_Task details:_ Please return every line of the items below that contains the word "width". Case counts.

_Material to process:_
◇ ◇ ◇

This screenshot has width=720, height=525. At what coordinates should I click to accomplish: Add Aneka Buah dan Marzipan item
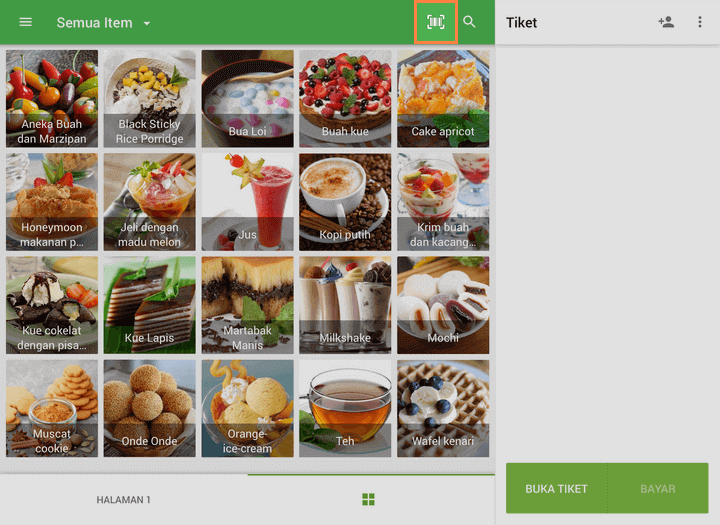[x=52, y=99]
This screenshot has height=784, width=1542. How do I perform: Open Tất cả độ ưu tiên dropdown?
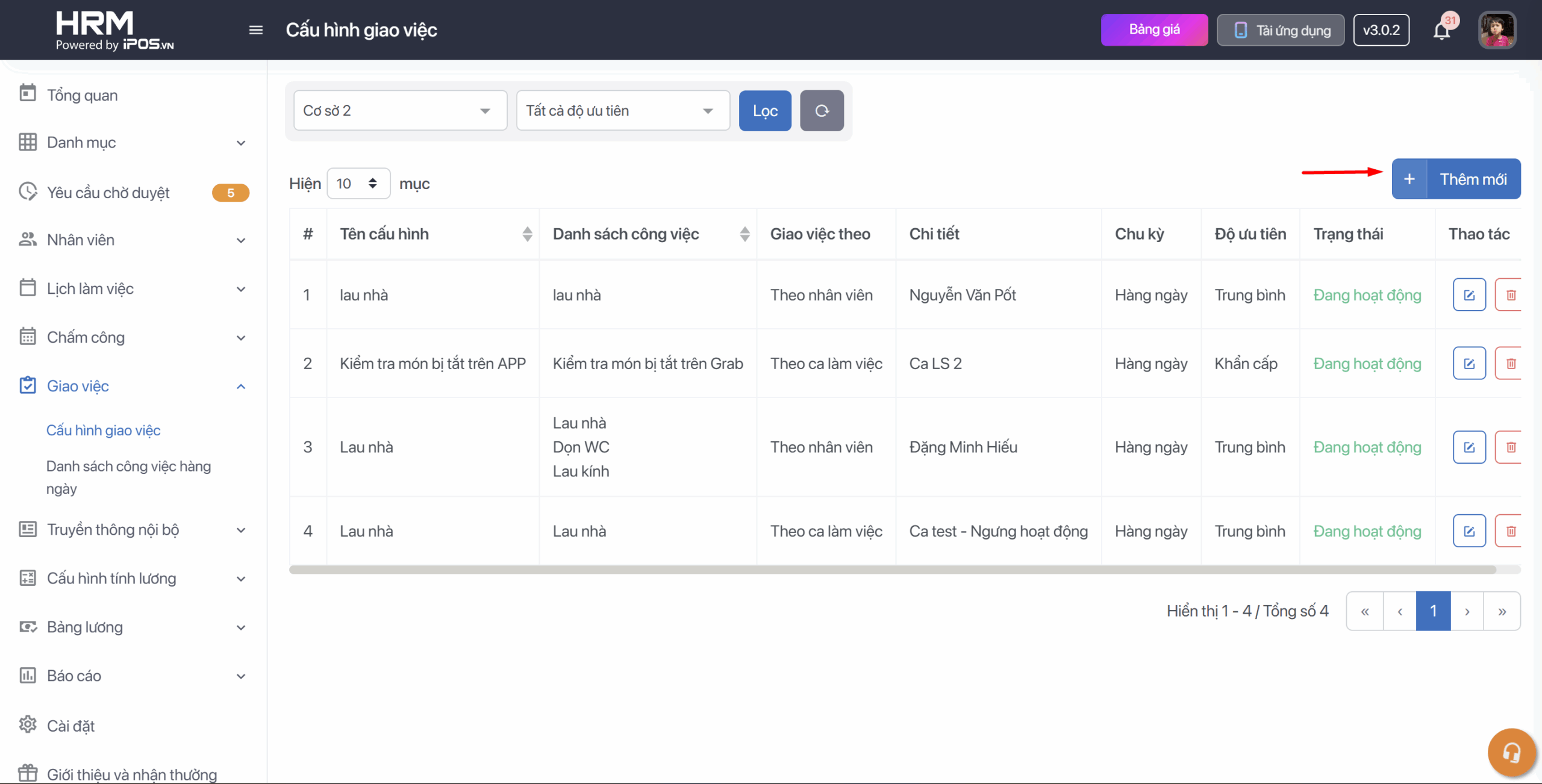click(x=622, y=111)
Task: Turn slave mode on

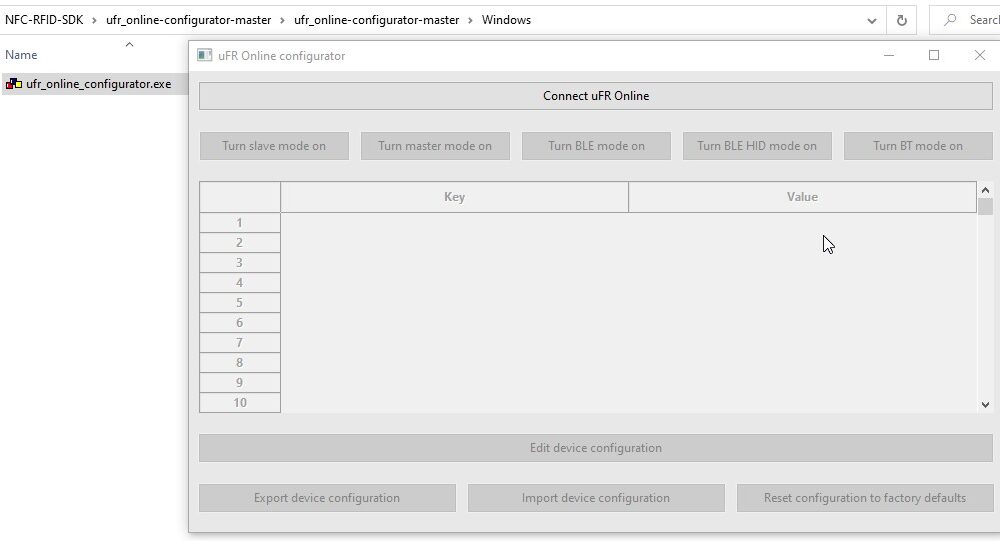Action: 274,146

◇ ◇ ◇

_Response below:_
This screenshot has width=720, height=525. At what coordinates should I click to accomplish: Add Aneka Buah dan Marzipan item
This screenshot has height=784, width=1542. How do I perform: Open Tất cả độ ưu tiên dropdown?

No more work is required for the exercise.